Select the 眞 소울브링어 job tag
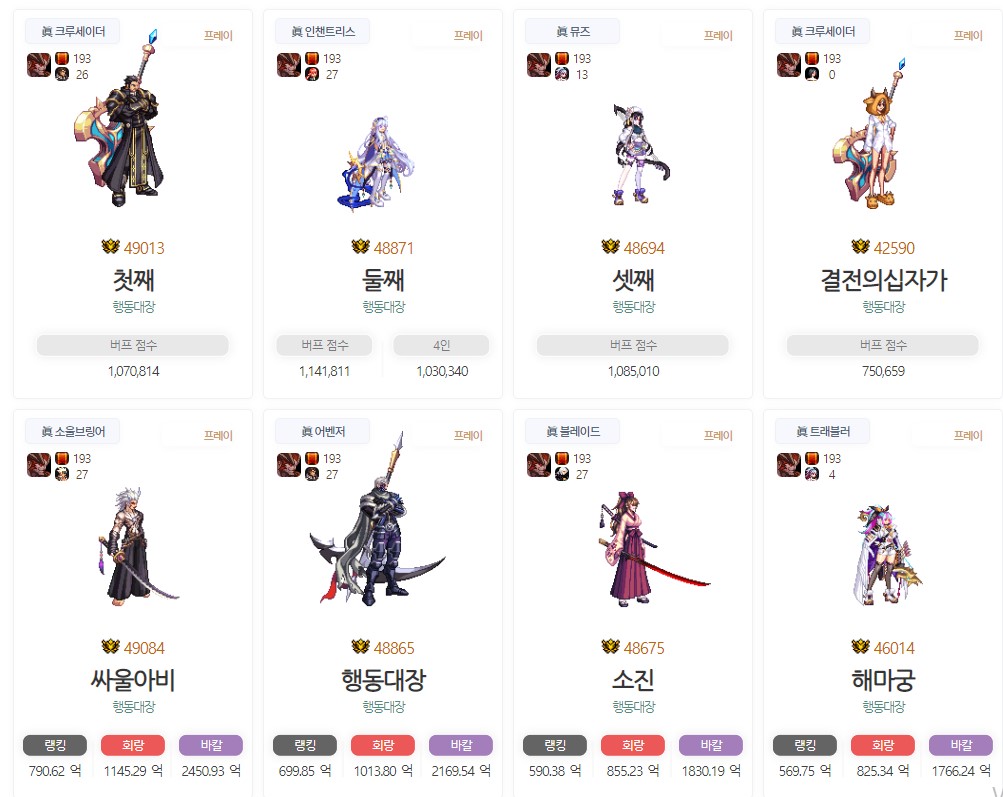click(72, 432)
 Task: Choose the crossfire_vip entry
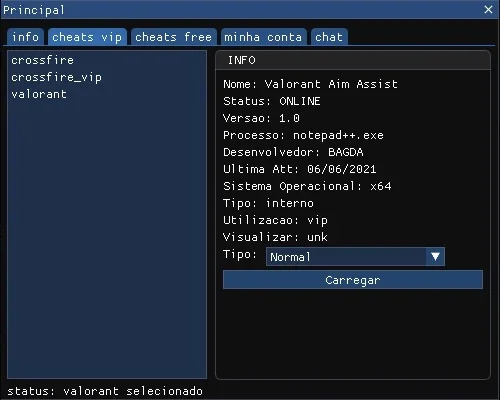tap(56, 77)
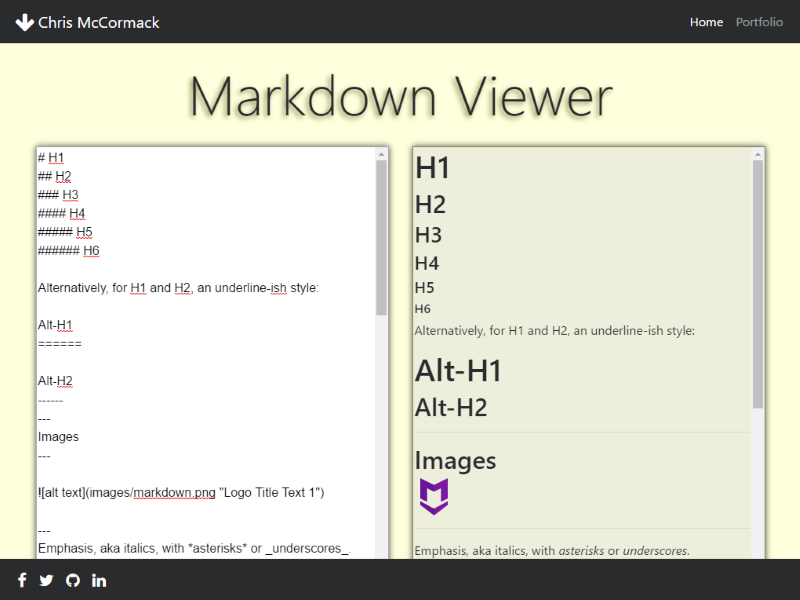Image resolution: width=800 pixels, height=600 pixels.
Task: Open the LinkedIn icon in footer
Action: click(99, 580)
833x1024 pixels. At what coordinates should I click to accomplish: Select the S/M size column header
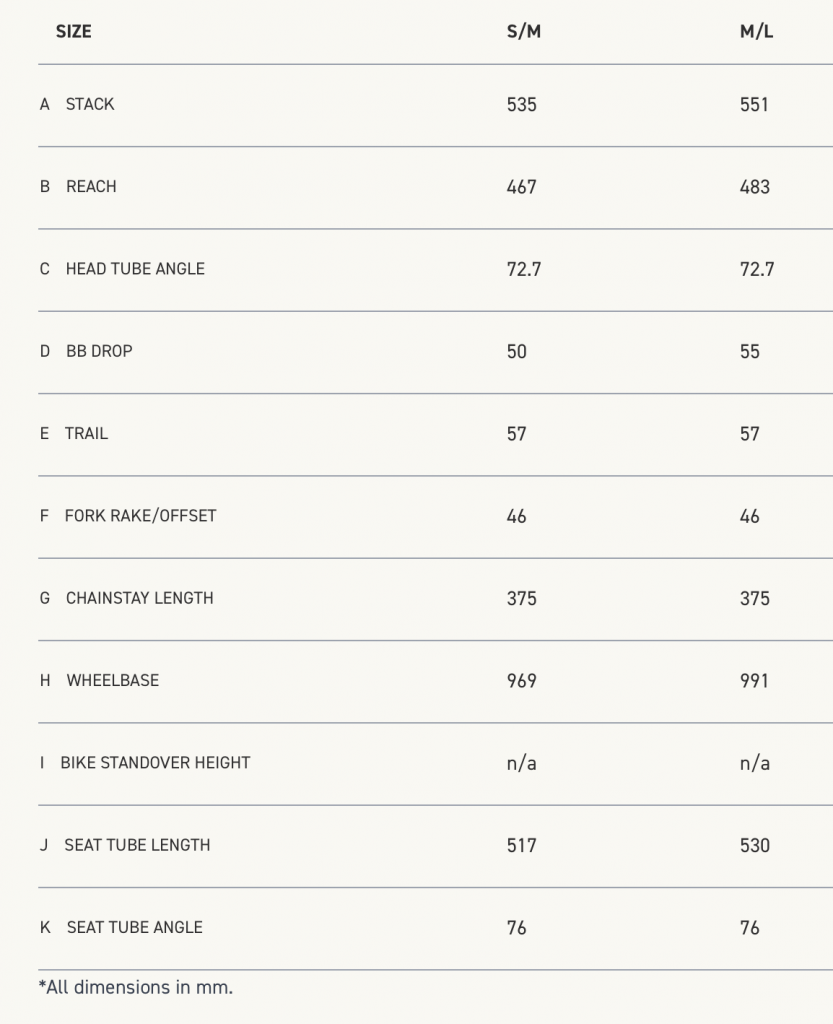524,31
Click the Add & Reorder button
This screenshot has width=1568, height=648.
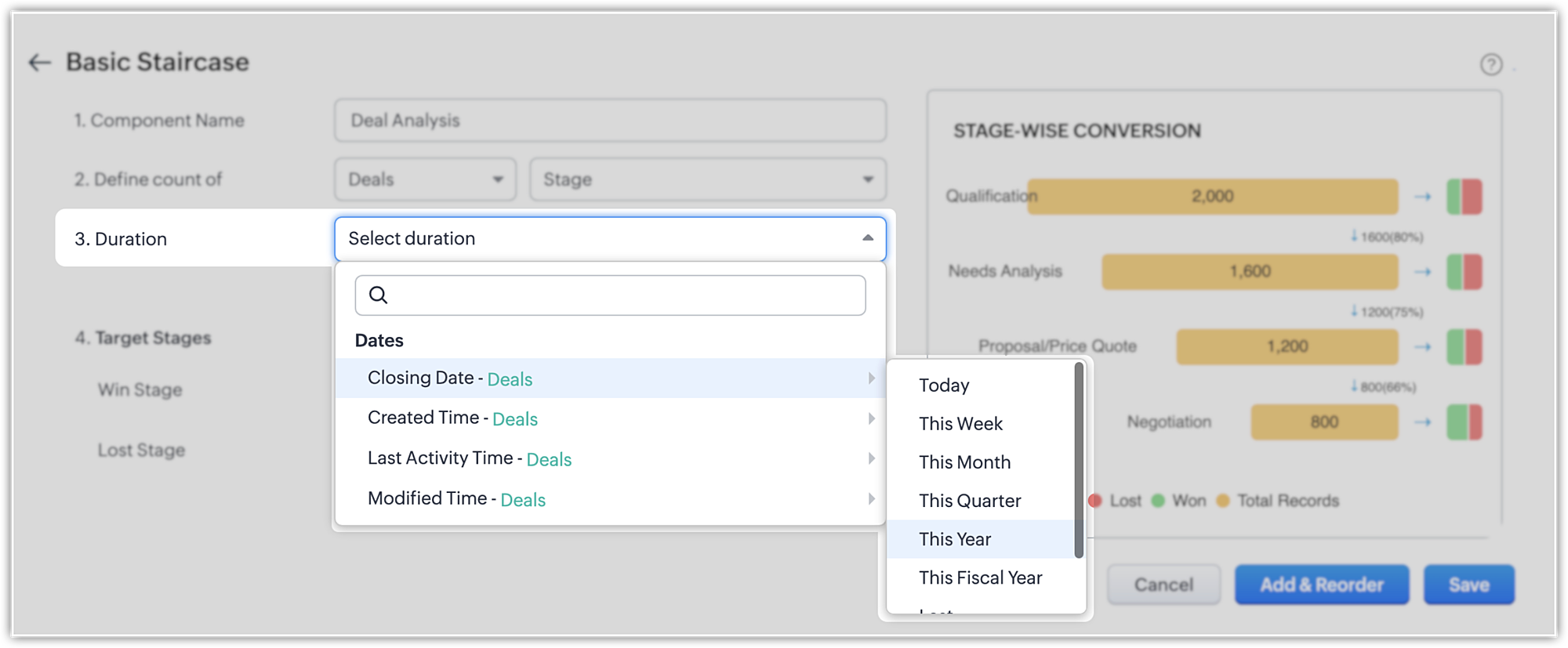1321,585
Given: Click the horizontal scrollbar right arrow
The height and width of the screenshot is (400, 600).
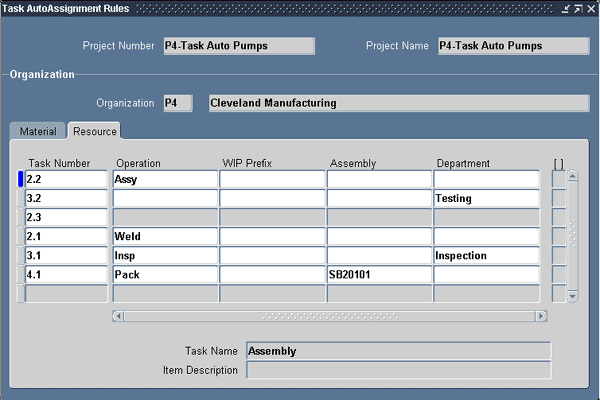Looking at the screenshot, I should click(541, 316).
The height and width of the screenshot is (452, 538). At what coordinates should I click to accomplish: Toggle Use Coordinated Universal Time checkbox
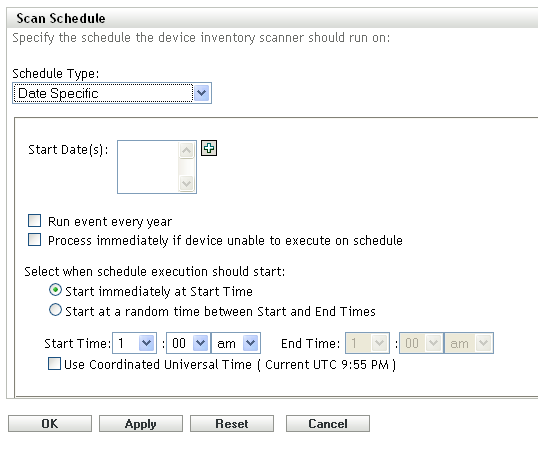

— What is needed —
Copy each line of the listing exactly, skipping any picture.

— Finished task —
Select the 眞 소울브링어 job tag
click(72, 432)
 Task: Choose the crossfire_vip entry
tap(56, 77)
Image resolution: width=800 pixels, height=600 pixels.
Task: Open the LinkedIn icon in footer
Action: click(99, 580)
833x1024 pixels. At what coordinates should I click to accomplish: Select the S/M size column header
524,31
Click the Add & Reorder button
This screenshot has width=1568, height=648.
1321,585
Given: Click the horizontal scrollbar right arrow
The height and width of the screenshot is (400, 600).
Looking at the screenshot, I should click(541, 316).
The height and width of the screenshot is (452, 538). At what coordinates should I click to accomplish: Toggle Use Coordinated Universal Time checkbox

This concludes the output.